Background information
- Origin: Atlanta, Georgia, U.S.
- Genres: Hard rock
- Years active: 1988–1992
- Past members: William DuVall Hank Schroy Matthew Cowley

= No Walls =

American hard rock band from Atlanta, Georgia

No Walls was an American hard rock band from Atlanta, Georgia, formed in 1988. Its members were William DuVall (vocals, guitar), Hank Schroy (bass guitar), and Matthew Cowley (drums). The band released one self-titled album in 1992 through Full Moon Records; it was recorded at Electric Lady Studios under the mentorship of songwriter Vernon Reid.

==History==
===Formation, rise and break-up (1988–1992)===
When his previous project The Final Offering fell apart before it got off the ground in 1988, William DuVall formed No Walls with Hank Schroy and Matthew Cowley later that year, taking up lead vocal duties for the first time.

Regarding his experience in this project, Duvall said:
"At the time (1988-1992), I viewed No Walls as a pop group. I thought there were loads of people just waiting for a band that could assimilate Hendrix, Joni Mitchell, Sonic Youth, Ornette Coleman, Nusrat Fateh Ali Khan, the Beatles and many others into a seamless blend and take rock music forward."

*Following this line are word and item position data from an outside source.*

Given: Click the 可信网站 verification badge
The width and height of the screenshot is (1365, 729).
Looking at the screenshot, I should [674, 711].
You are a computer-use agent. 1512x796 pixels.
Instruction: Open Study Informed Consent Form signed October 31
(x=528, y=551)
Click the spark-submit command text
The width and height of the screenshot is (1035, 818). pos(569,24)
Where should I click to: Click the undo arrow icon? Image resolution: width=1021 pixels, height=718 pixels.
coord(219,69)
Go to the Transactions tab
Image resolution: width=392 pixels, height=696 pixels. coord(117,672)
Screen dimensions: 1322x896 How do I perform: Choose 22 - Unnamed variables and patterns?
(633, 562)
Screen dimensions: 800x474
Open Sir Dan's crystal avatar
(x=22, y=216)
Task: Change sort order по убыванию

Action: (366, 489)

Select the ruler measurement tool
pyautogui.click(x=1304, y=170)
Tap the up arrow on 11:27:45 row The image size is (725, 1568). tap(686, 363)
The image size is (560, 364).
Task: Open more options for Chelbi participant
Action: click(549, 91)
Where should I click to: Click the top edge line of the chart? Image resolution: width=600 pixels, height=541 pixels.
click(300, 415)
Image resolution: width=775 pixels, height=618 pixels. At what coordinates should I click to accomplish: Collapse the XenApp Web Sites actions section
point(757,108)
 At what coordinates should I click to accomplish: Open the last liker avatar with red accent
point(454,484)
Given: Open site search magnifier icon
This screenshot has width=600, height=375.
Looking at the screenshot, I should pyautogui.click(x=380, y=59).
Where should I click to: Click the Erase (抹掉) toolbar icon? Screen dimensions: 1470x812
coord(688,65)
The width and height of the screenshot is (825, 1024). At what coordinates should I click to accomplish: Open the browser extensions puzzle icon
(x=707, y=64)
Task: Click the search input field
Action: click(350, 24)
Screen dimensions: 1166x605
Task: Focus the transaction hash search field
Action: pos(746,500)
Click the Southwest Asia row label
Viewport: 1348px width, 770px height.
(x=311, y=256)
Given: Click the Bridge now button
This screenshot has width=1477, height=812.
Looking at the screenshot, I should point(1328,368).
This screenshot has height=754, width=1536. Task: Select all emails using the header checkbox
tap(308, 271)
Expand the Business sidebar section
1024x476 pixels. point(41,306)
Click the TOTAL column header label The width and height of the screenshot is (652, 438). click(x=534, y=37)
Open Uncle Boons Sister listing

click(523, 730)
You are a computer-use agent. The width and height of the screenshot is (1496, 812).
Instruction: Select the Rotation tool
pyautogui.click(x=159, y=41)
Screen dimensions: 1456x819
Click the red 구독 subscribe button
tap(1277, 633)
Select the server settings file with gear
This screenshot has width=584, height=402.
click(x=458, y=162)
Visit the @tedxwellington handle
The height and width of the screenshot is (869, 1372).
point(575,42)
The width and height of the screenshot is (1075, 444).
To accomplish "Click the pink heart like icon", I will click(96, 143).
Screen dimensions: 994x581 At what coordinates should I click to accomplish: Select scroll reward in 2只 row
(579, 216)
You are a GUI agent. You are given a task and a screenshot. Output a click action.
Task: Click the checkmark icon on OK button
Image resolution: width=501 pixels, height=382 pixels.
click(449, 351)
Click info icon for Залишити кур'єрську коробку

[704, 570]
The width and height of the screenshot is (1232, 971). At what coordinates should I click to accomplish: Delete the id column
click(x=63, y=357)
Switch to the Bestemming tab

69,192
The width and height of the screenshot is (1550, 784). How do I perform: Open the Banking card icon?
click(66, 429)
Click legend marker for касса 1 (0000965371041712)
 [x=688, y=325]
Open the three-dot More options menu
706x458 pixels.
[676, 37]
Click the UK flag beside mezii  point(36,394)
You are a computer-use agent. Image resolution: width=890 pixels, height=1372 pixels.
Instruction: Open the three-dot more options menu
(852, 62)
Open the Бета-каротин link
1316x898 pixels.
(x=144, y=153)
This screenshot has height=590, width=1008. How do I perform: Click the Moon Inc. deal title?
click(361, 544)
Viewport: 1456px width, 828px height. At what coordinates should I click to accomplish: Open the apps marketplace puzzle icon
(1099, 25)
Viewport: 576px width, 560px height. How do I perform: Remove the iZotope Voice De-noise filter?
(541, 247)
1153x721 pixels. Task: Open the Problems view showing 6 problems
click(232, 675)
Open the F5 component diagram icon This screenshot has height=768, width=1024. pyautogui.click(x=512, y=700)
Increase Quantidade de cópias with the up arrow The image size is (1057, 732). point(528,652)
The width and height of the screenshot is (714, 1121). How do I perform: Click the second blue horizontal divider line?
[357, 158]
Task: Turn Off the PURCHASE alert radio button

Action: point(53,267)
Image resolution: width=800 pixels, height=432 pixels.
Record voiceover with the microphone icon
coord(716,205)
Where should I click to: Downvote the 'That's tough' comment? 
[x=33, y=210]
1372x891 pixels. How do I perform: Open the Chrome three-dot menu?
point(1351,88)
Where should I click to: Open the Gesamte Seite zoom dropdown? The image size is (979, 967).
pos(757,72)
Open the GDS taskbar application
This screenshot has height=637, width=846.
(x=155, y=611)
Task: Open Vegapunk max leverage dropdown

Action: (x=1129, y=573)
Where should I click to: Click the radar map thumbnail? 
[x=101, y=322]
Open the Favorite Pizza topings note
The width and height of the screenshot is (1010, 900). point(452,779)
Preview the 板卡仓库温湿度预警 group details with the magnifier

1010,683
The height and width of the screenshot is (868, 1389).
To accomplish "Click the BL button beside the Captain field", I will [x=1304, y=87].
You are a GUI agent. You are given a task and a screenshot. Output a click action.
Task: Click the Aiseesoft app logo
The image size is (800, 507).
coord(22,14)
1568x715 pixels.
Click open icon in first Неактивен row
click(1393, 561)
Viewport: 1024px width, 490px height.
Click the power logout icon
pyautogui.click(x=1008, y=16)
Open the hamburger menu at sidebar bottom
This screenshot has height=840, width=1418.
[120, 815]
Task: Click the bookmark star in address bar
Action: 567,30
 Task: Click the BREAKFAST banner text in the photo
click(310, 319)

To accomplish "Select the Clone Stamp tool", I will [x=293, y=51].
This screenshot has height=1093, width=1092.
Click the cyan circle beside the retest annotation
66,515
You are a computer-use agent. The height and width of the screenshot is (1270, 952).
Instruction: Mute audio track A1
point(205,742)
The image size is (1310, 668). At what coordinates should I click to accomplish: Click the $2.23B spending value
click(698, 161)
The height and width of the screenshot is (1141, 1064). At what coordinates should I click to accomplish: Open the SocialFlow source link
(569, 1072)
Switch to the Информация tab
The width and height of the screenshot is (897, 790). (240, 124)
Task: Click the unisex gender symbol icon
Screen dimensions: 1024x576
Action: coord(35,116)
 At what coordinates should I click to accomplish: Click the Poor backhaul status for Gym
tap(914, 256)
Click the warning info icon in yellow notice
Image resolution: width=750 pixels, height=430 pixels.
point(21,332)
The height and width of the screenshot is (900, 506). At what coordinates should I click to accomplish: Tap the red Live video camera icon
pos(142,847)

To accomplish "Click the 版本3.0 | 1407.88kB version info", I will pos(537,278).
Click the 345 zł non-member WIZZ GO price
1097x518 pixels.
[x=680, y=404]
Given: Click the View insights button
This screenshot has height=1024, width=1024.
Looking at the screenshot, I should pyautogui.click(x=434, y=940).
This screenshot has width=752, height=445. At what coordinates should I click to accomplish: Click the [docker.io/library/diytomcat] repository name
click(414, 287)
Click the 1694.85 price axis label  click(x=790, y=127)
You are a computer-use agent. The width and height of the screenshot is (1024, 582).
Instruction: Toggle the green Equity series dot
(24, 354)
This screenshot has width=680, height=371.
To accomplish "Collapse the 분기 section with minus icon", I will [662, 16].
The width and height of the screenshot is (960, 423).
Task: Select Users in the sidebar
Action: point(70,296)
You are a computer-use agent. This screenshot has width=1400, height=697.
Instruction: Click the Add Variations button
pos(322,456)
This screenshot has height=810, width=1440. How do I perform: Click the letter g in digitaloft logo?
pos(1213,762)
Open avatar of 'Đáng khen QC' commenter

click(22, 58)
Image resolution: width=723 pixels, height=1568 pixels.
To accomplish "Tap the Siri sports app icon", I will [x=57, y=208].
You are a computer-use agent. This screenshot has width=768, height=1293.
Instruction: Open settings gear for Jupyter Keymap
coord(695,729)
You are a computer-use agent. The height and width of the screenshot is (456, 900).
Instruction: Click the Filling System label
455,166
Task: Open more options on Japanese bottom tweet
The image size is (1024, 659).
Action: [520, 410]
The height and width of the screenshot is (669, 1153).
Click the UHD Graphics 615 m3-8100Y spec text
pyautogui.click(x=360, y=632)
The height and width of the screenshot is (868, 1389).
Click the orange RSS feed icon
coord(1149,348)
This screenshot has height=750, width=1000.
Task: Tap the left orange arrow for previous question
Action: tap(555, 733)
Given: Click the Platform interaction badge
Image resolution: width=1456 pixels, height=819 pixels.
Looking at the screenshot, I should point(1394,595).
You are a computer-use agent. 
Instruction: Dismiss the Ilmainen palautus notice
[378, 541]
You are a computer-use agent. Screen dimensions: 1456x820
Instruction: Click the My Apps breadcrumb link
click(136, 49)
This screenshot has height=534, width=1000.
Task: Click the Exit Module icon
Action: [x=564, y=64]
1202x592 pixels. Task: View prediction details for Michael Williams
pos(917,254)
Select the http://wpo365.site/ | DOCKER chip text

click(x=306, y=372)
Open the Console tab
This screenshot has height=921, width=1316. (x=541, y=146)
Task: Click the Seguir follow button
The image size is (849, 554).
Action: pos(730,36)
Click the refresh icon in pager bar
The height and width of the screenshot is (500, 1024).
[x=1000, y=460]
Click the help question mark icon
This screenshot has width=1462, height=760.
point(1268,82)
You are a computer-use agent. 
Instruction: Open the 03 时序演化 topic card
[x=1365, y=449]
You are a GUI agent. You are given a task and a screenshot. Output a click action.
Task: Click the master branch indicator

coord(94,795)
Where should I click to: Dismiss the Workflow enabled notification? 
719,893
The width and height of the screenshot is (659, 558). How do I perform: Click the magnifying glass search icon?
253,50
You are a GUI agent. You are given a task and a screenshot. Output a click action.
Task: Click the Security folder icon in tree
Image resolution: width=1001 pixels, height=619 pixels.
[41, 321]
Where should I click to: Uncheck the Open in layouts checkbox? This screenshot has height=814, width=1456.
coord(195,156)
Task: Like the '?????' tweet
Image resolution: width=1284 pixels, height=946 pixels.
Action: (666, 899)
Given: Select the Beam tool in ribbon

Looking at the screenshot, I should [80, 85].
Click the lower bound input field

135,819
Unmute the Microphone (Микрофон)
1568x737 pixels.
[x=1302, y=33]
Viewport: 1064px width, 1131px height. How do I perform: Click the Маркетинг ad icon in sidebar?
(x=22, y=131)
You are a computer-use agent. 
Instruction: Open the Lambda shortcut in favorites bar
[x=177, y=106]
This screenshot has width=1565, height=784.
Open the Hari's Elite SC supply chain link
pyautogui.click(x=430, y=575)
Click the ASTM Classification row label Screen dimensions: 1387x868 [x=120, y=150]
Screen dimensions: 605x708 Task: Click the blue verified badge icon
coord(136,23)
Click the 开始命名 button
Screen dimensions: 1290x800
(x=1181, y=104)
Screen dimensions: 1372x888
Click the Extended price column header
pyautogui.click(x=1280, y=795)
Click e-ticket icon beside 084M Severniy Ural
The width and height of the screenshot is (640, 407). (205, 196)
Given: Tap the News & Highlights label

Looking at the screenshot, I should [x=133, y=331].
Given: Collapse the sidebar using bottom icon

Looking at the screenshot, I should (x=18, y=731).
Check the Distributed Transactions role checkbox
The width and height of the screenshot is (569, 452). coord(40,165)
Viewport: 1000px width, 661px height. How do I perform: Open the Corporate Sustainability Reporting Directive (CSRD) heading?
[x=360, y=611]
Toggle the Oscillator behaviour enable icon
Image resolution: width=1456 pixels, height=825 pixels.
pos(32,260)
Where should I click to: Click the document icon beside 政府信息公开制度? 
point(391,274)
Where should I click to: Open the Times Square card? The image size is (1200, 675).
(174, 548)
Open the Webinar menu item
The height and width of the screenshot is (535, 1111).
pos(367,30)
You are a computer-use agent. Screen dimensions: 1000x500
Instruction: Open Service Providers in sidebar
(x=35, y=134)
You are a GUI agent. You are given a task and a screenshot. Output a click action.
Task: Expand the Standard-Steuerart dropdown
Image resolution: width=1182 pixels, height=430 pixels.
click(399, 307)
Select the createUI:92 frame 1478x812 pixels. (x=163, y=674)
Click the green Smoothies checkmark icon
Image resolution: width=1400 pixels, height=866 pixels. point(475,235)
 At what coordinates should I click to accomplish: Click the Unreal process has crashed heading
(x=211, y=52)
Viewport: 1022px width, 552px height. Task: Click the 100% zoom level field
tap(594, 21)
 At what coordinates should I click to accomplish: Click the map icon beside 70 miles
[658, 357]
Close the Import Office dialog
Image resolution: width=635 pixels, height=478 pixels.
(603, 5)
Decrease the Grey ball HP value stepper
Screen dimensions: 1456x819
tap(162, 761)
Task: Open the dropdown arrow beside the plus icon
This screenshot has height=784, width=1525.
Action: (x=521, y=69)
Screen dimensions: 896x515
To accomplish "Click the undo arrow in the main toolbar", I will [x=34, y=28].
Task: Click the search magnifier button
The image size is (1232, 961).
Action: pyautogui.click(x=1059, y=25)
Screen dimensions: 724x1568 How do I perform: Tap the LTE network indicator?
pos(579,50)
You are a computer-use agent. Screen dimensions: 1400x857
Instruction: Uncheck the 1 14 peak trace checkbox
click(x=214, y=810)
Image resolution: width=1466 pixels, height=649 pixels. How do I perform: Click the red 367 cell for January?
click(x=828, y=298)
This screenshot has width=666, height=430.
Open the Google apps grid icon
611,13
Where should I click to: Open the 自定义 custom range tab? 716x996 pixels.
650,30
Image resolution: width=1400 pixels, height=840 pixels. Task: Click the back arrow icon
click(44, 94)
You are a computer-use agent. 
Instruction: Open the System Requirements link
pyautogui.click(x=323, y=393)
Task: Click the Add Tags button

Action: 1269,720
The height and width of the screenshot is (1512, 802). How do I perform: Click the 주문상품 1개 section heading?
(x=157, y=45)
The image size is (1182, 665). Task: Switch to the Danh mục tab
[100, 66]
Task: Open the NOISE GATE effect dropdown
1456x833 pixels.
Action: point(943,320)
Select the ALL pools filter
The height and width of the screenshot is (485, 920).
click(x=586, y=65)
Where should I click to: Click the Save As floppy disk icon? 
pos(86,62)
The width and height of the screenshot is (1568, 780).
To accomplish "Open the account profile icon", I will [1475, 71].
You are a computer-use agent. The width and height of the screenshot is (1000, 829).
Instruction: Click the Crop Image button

"It seemed abundantly clear to me that this was how the culture needed to evolve — rock, jazz, pop and world music all fusing together to form one truly universal language. No Walls was the embodiment of everything I had dreamed of since I first got turned on to music. We were the Freedom Principle in action!"

No Walls generated much interest after giving a demo to Vernon Reid backstage after a show. David Frick of Rolling Stone described one of their shows as "a brilliant collision of sinewy punk attack, angular-jazz maneuvers and catchy art-pop songwriting." However, their first and only album to date, the eponymous No Walls, released in 1992, met with disappointment and led to the dissolution of the band.

=== Post-No Walls (1992–present) ===
Since the break-up of No Walls, DuVall has founded and fronted two other bands called Madfly and Comes with the Fall, releasing several albums between both those projects. He is currently fronting Alice in Chains in place of their original lead singer Layne Staley, who died in 2002 after a long battle with severe drug addiction. In 2009, Alice in Chains released Black Gives Way to Blue, their first album with DuVall on vocals, his biggest selling album to date. DuVall thanked Hank Schroy and Matthew Cowley within the liner notes of that album.